Liver specimens that included the imageable gel were excised utilizing fluoroscopy to localize the gel. Tissues were flash-frozen in 2-mercaptoethanol that had been previously cooled in liquid nitrogen, and subsequently stored at -80°C before further processing. The tissue samples were sectioned along the needle shaft axis using a 3D-printed mold equipped with cutting slots at 5 mm intervals54. These sections were then photographed and examined for any signs of tissue fractures. The lengths of the major and minor axes were subsequently measured to evaluate the gel distribution.
2D Drug dose distribution across three needle devices.

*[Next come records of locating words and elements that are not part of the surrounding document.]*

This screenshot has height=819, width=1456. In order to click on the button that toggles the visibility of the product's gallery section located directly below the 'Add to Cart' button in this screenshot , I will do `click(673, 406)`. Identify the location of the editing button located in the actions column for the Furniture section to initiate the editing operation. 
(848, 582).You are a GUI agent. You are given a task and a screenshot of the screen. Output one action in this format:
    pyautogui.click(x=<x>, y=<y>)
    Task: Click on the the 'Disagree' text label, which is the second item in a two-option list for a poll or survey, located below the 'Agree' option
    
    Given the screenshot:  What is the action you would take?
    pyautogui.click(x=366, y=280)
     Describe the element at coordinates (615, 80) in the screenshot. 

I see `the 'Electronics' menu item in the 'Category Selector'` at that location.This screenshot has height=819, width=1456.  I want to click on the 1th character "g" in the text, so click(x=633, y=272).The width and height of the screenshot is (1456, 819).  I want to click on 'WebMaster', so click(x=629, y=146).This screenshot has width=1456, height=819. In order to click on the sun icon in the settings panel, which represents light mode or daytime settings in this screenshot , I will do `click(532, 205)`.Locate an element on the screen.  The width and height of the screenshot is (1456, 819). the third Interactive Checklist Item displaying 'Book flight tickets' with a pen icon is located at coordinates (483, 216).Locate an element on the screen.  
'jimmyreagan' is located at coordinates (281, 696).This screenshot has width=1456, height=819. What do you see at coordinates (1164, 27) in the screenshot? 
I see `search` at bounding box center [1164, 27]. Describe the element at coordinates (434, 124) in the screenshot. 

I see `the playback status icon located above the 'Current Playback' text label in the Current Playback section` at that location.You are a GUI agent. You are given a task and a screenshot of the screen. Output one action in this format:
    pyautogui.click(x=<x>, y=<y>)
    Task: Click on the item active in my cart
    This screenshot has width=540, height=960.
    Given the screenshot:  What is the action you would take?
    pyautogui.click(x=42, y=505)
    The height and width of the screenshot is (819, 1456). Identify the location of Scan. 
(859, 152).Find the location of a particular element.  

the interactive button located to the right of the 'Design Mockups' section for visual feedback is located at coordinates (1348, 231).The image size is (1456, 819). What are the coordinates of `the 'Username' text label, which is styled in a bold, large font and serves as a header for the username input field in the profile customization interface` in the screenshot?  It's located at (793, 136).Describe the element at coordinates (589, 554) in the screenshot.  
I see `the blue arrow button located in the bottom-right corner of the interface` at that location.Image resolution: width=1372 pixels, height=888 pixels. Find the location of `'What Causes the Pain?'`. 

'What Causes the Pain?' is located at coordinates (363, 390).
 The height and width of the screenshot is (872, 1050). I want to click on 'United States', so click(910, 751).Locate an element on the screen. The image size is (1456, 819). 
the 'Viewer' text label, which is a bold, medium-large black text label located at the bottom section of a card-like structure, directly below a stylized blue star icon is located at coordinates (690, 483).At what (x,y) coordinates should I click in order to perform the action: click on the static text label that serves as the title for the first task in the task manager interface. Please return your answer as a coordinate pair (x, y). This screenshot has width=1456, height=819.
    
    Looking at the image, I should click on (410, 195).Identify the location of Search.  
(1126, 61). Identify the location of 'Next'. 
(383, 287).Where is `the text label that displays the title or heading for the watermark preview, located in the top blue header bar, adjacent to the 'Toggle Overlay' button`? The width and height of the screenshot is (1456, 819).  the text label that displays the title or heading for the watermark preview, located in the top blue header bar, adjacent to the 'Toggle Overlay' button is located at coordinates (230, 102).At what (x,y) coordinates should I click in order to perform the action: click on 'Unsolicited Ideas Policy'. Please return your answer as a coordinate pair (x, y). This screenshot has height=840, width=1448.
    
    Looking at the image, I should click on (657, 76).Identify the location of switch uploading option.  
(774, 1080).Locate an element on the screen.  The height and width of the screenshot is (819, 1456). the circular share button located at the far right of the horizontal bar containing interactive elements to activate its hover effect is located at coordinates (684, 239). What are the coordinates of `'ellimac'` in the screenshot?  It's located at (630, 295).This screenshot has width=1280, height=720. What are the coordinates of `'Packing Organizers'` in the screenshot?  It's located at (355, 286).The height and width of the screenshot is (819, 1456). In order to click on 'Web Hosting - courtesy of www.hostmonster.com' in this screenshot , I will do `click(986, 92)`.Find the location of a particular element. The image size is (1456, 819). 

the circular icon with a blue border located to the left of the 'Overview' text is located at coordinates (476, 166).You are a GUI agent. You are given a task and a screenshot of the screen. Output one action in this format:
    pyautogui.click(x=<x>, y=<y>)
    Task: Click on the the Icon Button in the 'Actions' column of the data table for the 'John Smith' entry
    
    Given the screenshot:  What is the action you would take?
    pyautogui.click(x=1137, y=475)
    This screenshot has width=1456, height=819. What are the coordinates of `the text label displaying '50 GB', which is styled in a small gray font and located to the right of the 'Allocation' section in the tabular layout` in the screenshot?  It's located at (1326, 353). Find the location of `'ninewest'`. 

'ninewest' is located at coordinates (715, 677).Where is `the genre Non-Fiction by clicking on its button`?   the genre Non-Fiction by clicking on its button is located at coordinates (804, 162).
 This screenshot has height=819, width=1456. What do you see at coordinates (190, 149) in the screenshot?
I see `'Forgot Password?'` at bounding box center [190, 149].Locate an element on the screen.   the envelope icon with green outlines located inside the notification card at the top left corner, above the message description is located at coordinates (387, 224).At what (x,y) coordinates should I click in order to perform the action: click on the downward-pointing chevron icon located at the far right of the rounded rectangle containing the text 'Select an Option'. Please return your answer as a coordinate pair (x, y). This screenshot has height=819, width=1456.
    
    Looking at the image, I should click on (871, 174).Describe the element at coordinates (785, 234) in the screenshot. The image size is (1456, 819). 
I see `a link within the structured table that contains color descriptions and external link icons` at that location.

DOX distribution in tissue was determined after 4 mL x-ray imageable POL22 with 20 µg/mL of DOX was delivered with SEHN, MSHN, and MPIN-1 cm devices at 10 mL/h injection rates over 4 mL. In addition, with the same DOX dose, two MPIN techniques were performed as depicted in 2.7.7. The techniques were 2 and 5 without rotation at 100 mL/h with 4 mL and 2 mL respectively. The 5 mm tissue section (2.7.8) were imaged under an In vivo Imaging System (IVIS III, PerkinElmer, Whaltham, MA) (λex = 480 nm and λem = 620 nm) and CBCT (80 kVp). To determine DOX distribution profiles, the fluorescence intensity of DOX was determined along a line through the center of the injection using the Living Image software (PerkinElmer, Whaltham, MA). Drug concentration was estimated with fluorescence intensity compared to a calibration curve based on 5, 10, and 20 µg/mL of DOX in a black 96-well plate (Greiner Bio-one, Monroe, NC). The maximum DOX concentration was not expected to exceed 20 µg/mL. The average of CBCT and optical imaging circularities, calculated from MATLAB were divided to determine similarity.
Statistical analyses.
Statistical analyses were performed using GraphPad Prism 9 (GraphPad Software, Boston, MA, www.graphpad.com). One-way ANOVA complemented by Tukey's multiple comparison test was employed to compare gelation times, sphericities, and solidities. The t test was utilized to compare the sphericities and solidities of gel and non-gel specimens and to compare circularities of CBCT and optical images. Descriptive statistics were presented as mean ± standard deviation. Unless otherwise noted, all experiments were conducted in triplicate.